**Raw data**
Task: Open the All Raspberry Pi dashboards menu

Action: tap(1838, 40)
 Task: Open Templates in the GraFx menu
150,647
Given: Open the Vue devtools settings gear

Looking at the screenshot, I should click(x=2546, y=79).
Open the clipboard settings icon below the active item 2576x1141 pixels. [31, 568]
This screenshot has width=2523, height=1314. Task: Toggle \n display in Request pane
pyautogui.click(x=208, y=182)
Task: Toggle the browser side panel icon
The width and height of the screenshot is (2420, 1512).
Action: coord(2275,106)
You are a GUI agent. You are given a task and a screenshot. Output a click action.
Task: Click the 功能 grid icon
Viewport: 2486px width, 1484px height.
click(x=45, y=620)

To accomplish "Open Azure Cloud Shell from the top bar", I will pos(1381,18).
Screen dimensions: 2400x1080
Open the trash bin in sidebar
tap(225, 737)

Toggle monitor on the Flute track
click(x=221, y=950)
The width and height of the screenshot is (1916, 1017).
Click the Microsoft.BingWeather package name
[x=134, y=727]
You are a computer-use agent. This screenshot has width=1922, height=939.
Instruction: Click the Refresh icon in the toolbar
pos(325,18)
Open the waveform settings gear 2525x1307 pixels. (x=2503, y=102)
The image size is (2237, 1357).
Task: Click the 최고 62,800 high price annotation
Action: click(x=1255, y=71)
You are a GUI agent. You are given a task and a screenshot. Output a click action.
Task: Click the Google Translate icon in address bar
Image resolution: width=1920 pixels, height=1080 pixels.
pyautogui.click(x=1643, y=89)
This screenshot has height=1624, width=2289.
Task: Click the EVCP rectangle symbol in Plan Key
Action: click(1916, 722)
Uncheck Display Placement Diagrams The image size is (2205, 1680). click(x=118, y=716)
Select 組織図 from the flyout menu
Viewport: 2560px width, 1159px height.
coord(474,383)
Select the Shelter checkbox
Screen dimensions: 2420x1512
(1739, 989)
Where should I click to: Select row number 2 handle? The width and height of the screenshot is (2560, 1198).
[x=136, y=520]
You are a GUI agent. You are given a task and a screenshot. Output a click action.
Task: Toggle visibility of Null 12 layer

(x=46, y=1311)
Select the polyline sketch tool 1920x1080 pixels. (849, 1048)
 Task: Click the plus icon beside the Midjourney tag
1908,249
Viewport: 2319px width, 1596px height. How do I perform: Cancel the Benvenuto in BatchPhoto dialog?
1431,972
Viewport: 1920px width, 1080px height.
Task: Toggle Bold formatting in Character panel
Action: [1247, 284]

**Task**
Copy each line of the records containing the string "from".

**Exercise solution**
To accomplish "Open Azure Cloud Shell from the top bar", I will pos(1381,18).
Select 組織図 from the flyout menu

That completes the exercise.